In Taransky v. Sec’y of the United States HHS, 2014 U.S. App. LEXIS 14408 (3rd. Cir. July 29, 2014), the Plaintiff was injured from a fall at a New Jersey shopping center in 2005. Throughout the settlement negotiations, Plaintiff’s attorney contacted Medicare multiple times in an effort to obtain the amount of Medicare’s conditional payment claim. After settlement was reached, Plaintiff filed a motion in the New Jersey Superior Court requesting that the Court issue an order apportioning the settlement funds and, notably, stating that no portion of the settlement funds was for medical expenses because the New Jersey Collateral Source Statute precludes plaintiffs from recovering such expenses already paid by another source (in this case, Medicare). Despite the fact that the settlement agreement specifically released all claims for medical treatment and medical expense benefits, the court granted her motion and issued an order stating that the settlement did not include any Medicare/medical expenses.
Shortly thereafter, Medicare issued a demand for reimbursement of conditional payment claims in the amount of $10,121.15. The Plaintiff appealed Medicare’s demand (filing this suit after exhausting all administrative remedies), asserting that Medicare was not entitled to reimbursement from the settlement proceeds.
The Plaintiff argued that a tortfeasor cannot be considered a primary payer under the MSP Act and that the Medicare failed to prove that the tortfeasor had a “responsibility to make payment” for her Medicare expenses, which is a condition precedent for reimbursement. In response, the Court pointed out that the 2003 amendments to the MSP Act expanded the act to include tortfeasors specifically.
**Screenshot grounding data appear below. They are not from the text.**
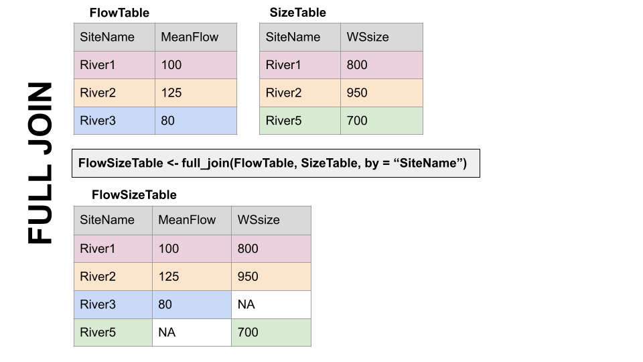Click the River5 cell in FlowSizeTable
This screenshot has width=643, height=362.
pyautogui.click(x=113, y=332)
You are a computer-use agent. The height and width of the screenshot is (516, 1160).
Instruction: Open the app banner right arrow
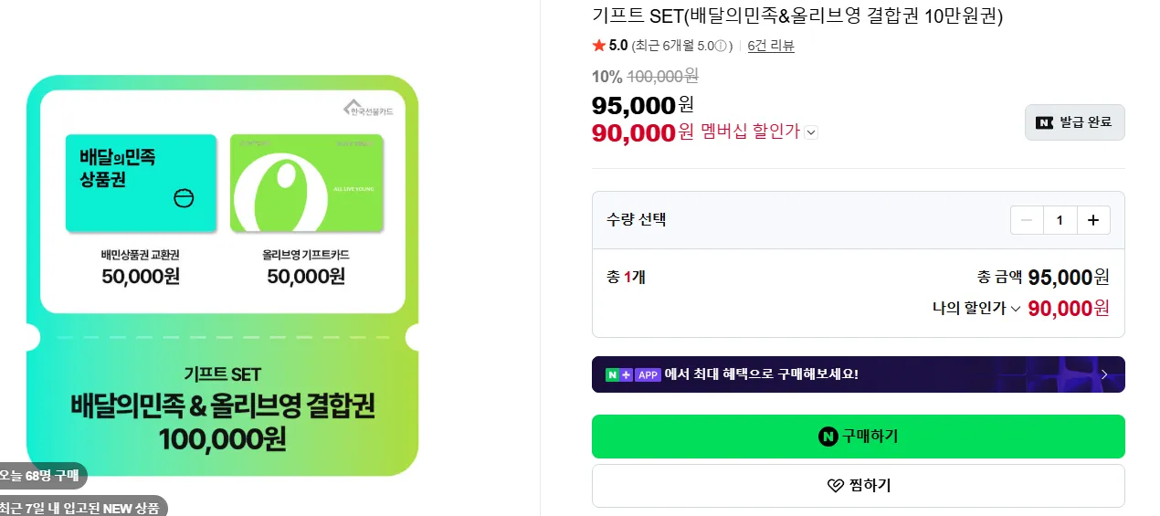[1104, 374]
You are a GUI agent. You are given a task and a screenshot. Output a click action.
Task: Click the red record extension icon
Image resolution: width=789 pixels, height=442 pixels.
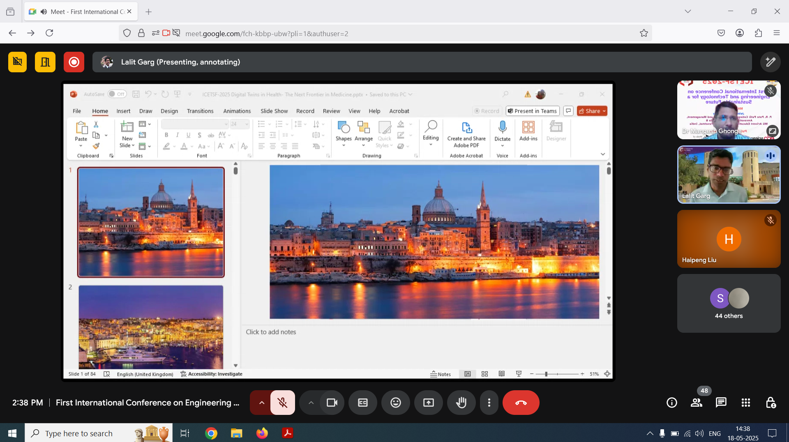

Further, the Court followed existing precedent and held that “the fact of settlement alone, if it releases a tortfeasor for claims for medical expenses, is sufficient to demonstrate the beneficiary’s obligation to reimburse Medicare,” and found substantial evidence that the Plaintiff was compensated for her medical costs.
Finally, the Plaintiff argued she had no obligation to reimburse Medicare because of the New Jersey Superior Court Order stating that no part of the settlement was for medical expenses. As we know, Medicare will not “seek recovery from portions of court awards that are designated as payment for losses other than medical services,” as long as the order is based on the merits of this case. Unfortunately the New Jersey Superior Court did not evaluate the evidence or hear the parties’ arguments, and did not adjudicate any substantive issue in the primary negligence suit. As such, the Court held that the Order was not “on the merits” and “need not be recognized by [Medicare].” The Plaintiff was responsible for reimbursing Medicare for its conditional payments, despite the Superior Court’s allocation order.
As CMS has made clear, and as evidenced by this case, when medicals are a consideration in arriving at the settlement, Medicare must be reimbursed for conditional payments made on the claimant’s behalf. An order that is simply rubber-stamped by the court will not relieve the parties of such responsibility.